Commonwealth Honors College to Host Black Heritage Month Lecture Featuring Smith College Provost and Dean Daphne Lamothe
Commonwealth Honors College will host Daphne Lamothe as its Black Heritage Month speaker on Feb. 12, fostering a conversation about time, culture and the humanities. Lamothe, provost and dean of the faculty at Smith College and a scholar of Africana studies, will present “The Virtues of Slowness in Times of Urgency: Black Time and Aesthetic Possibility” from 5 to 6 p.m. in the Commonwealth Honors College Events Hall.

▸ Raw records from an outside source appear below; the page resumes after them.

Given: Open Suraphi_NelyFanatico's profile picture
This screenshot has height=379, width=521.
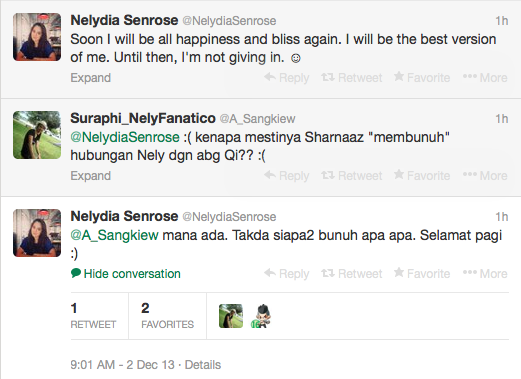Looking at the screenshot, I should pos(37,135).
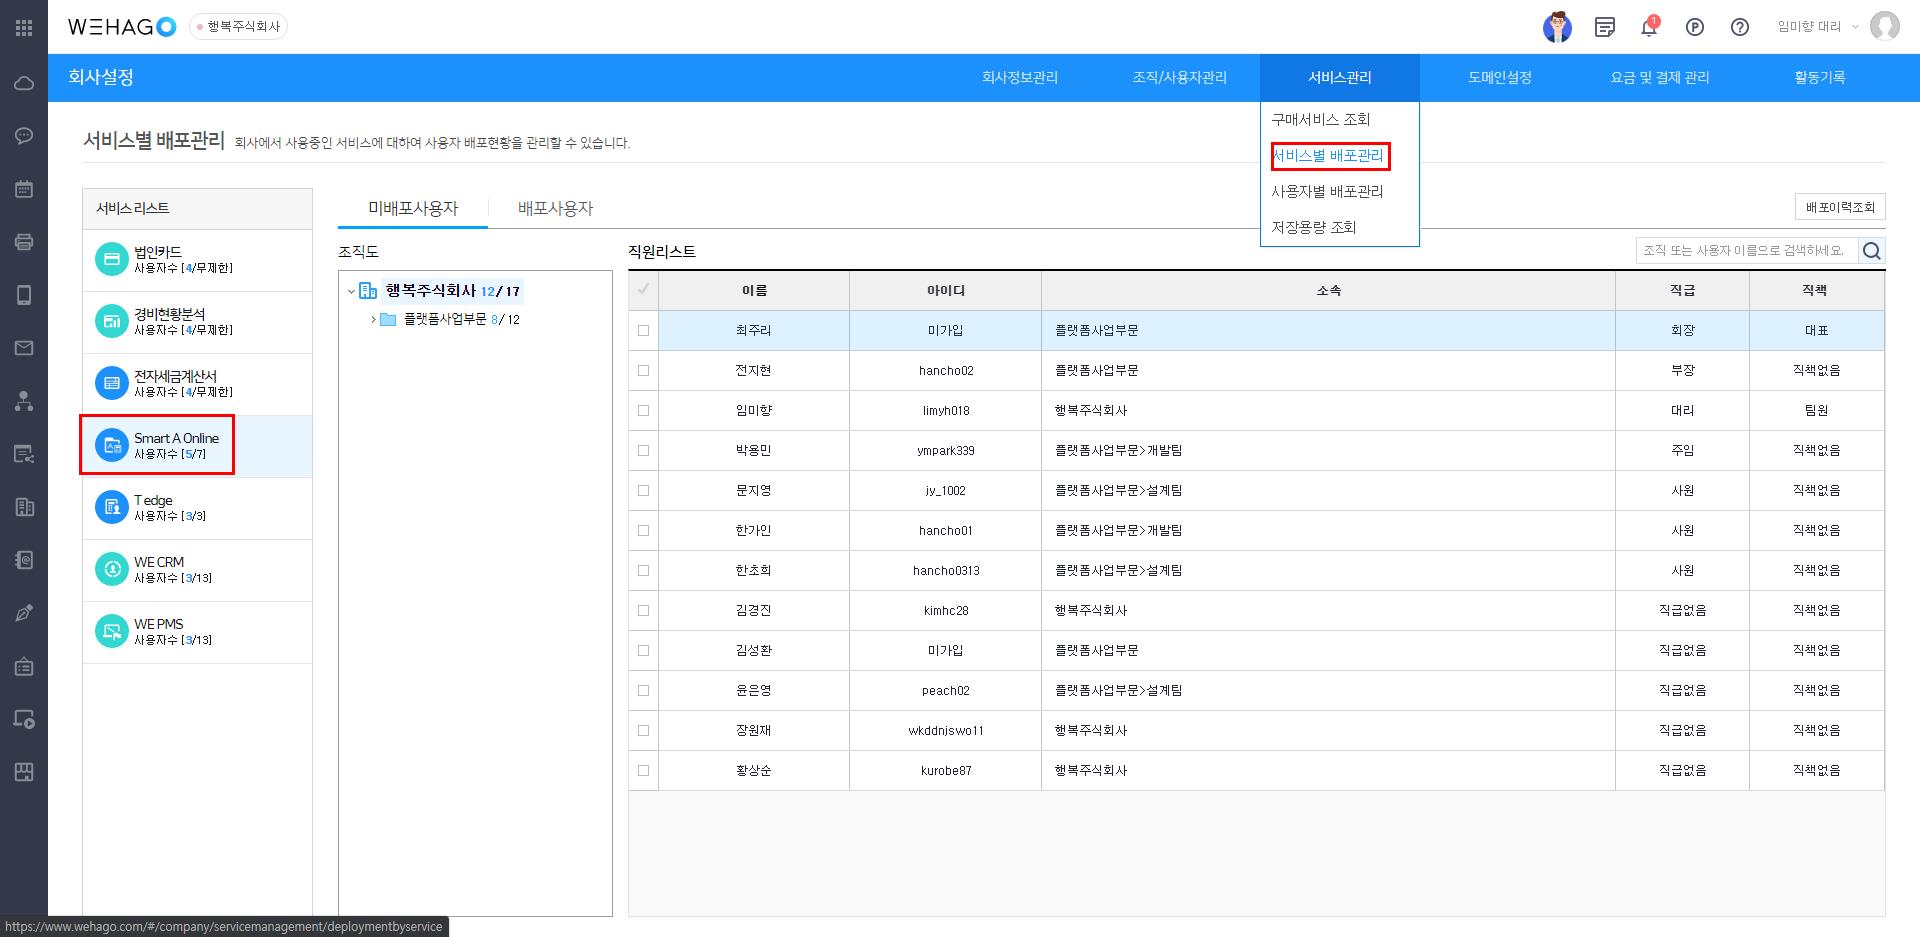Tick the checkbox next to 전지현

click(643, 370)
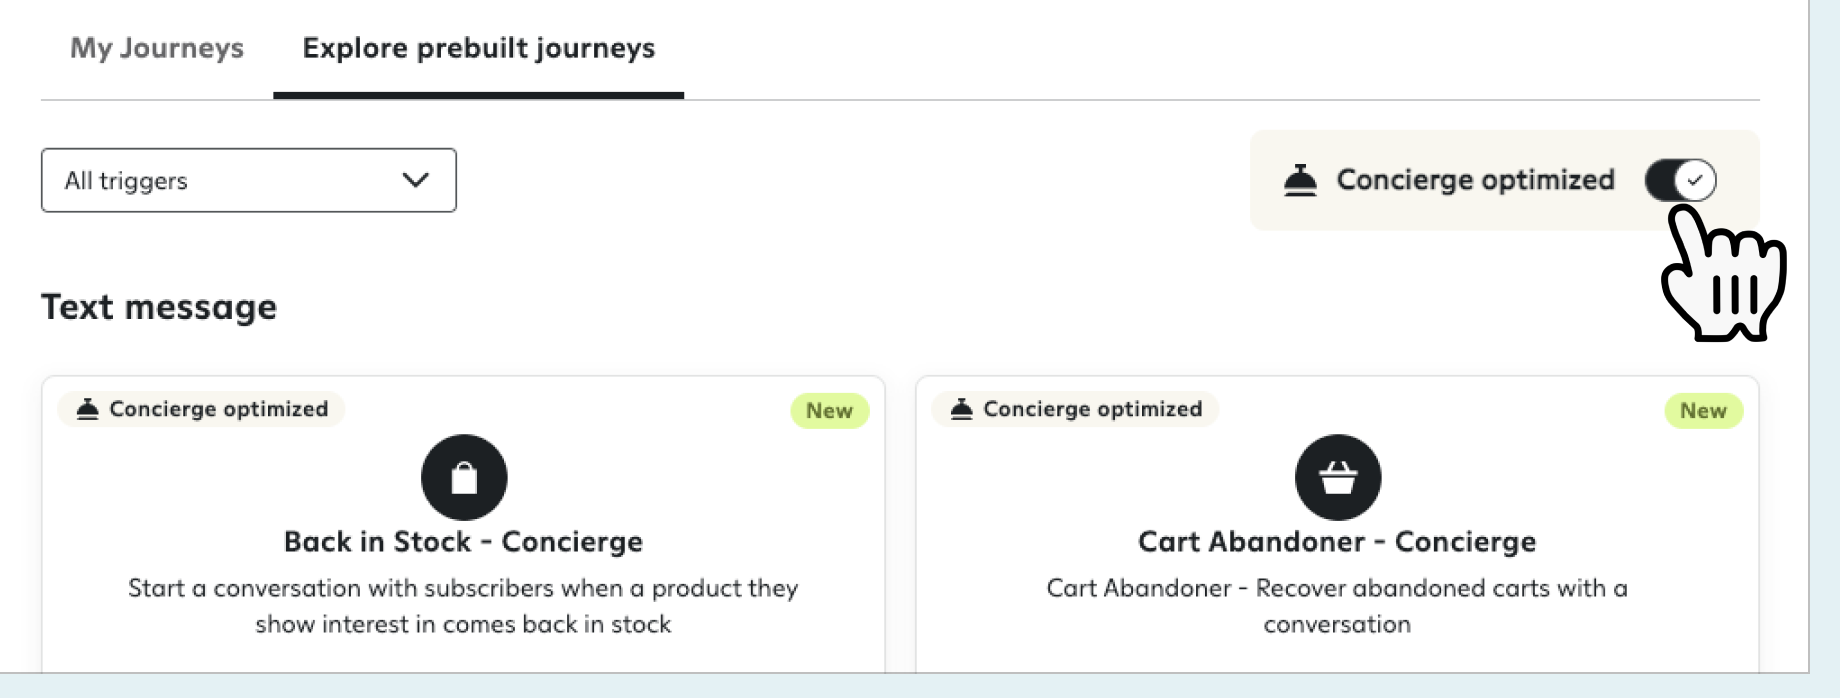
Task: Turn off the Concierge optimized toggle
Action: click(1680, 180)
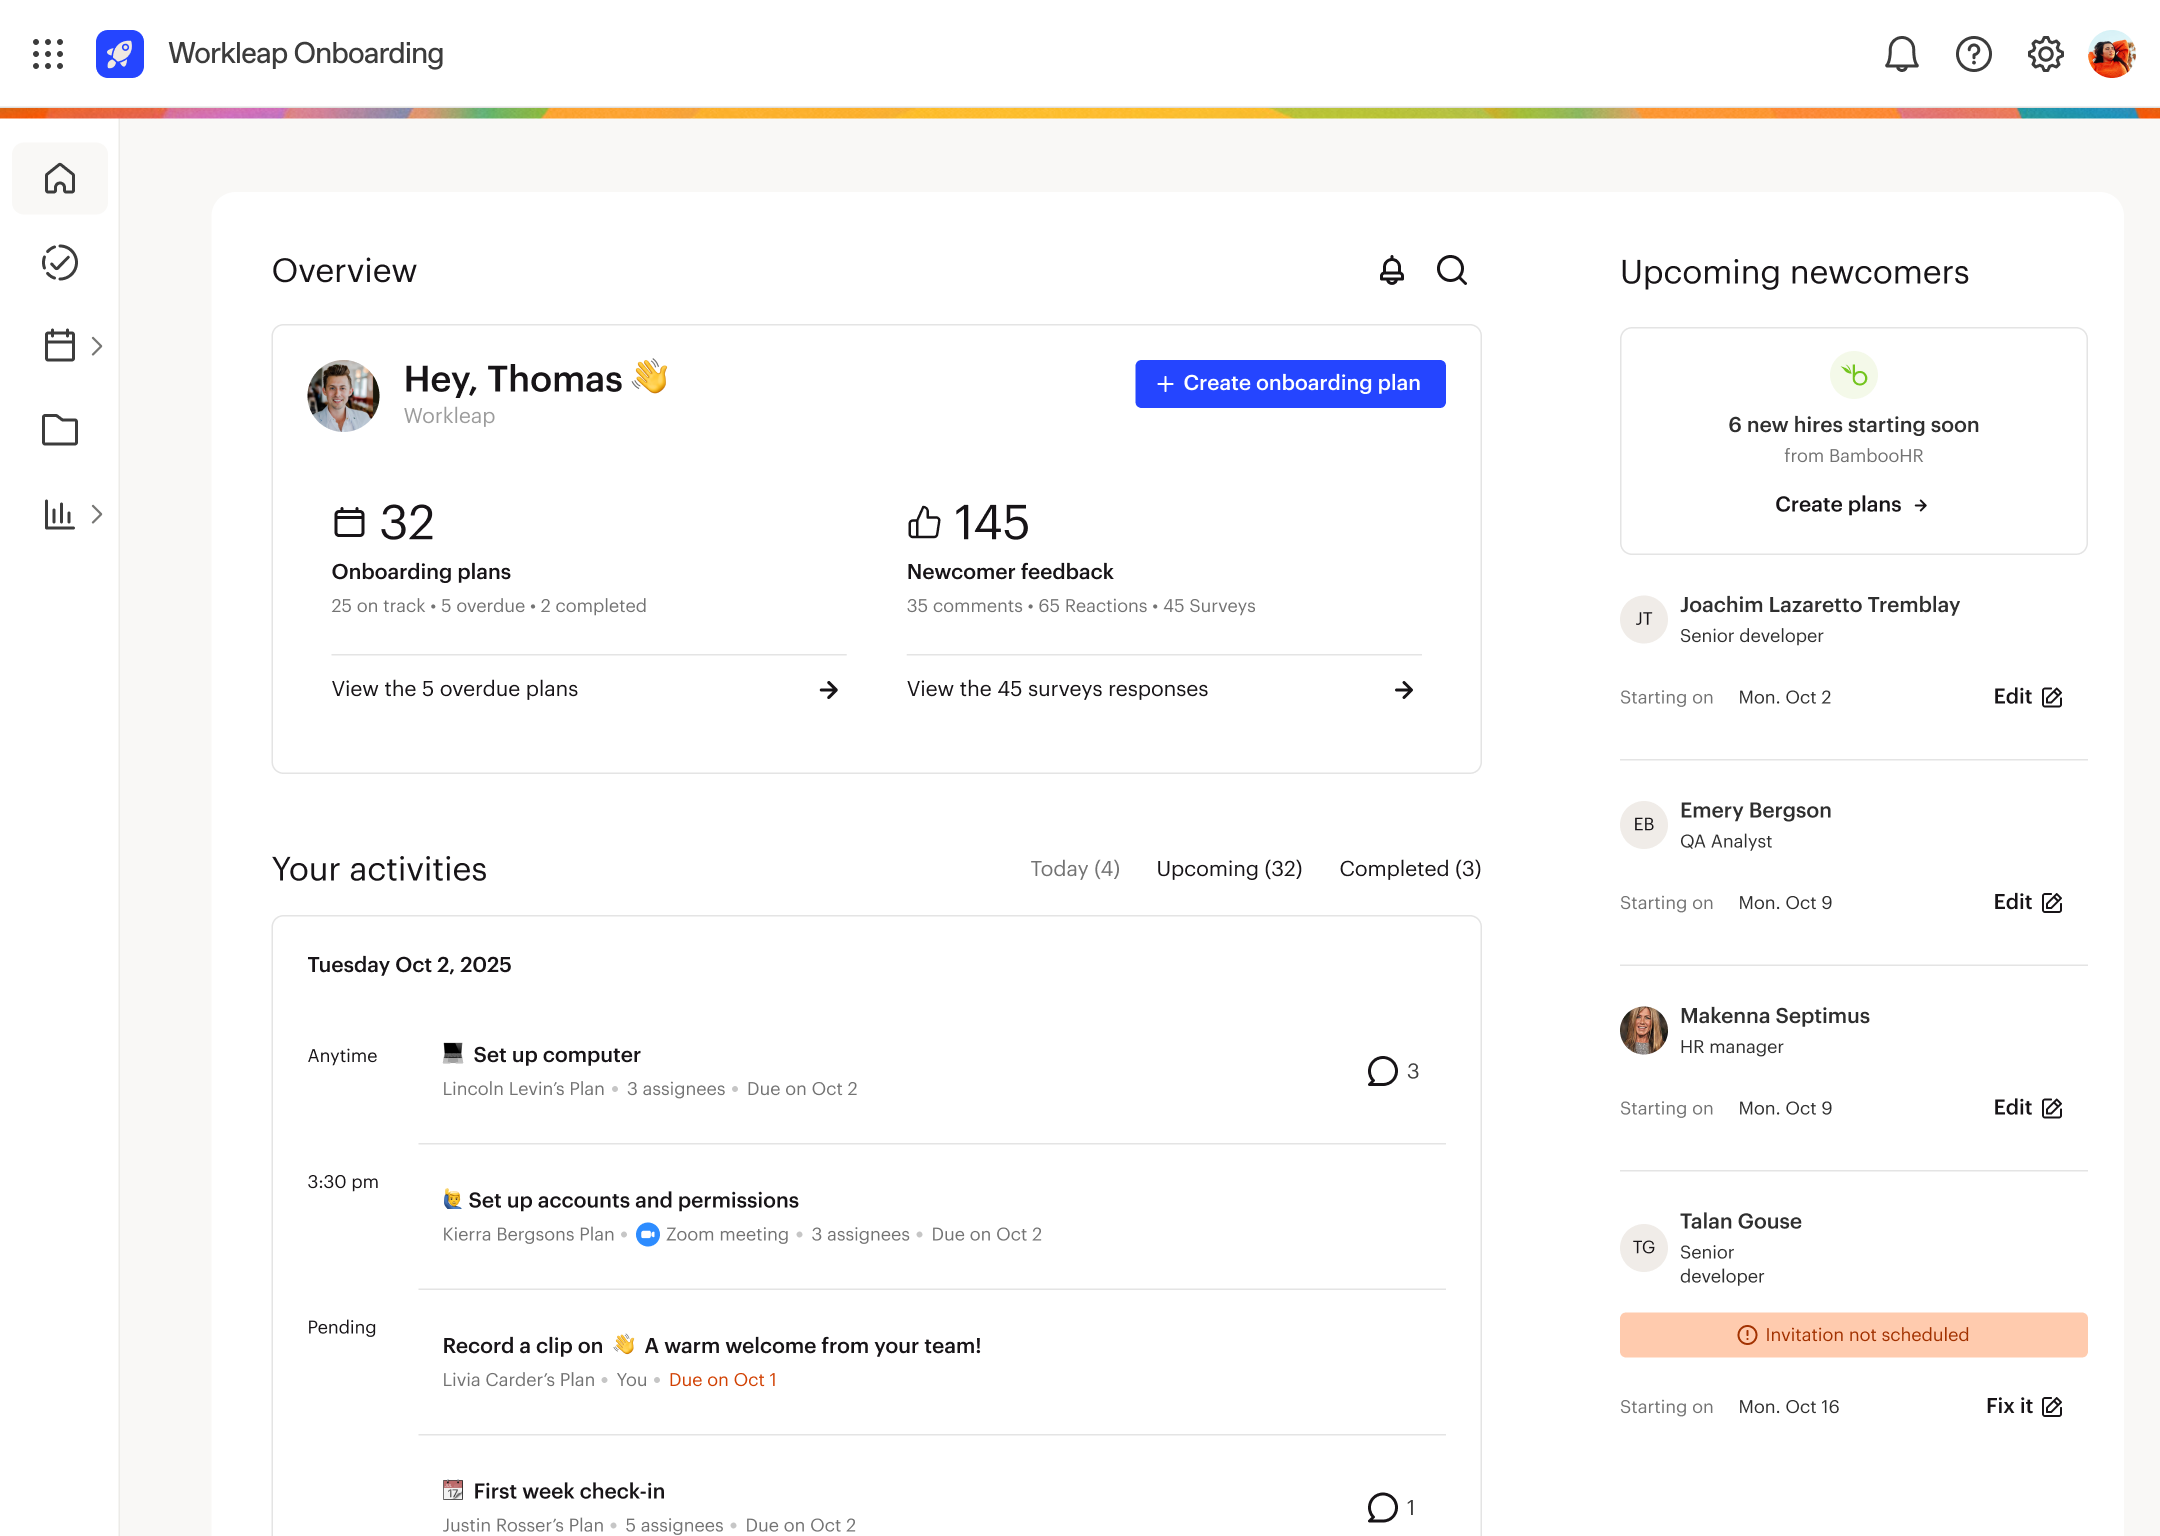2160x1536 pixels.
Task: Click the Overview alert bell icon
Action: point(1391,270)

Lamothe’s lecture will explore how society’s focus on speed and efficiency, heightened by technological change and artificial intelligence, can come at the expense of reflection and analysis.
“Americans tend to idealize ideas of the future and the pursuit of progress,” she says, noting that lived experience is far more complex than a linear sense of time. Drawing on Black literature, history and culture, Lamothe argues the Black experience reveals a more layered understanding of temporality, shaped by memory, history and imagined futures.
Her book, “Black Time and the Aesthetic Possibility of Objects,” developed in the wake of Trayvon Martin’s death in 2012 and the reelection of President Barack Obama—a juxtaposition that inspired her concept of “Black aesthetic time.” The theory examines how racialized life exists across multiple temporal realities and connects to artistic and literary movements such as Afrofuturism.
The lecture is free and open to all.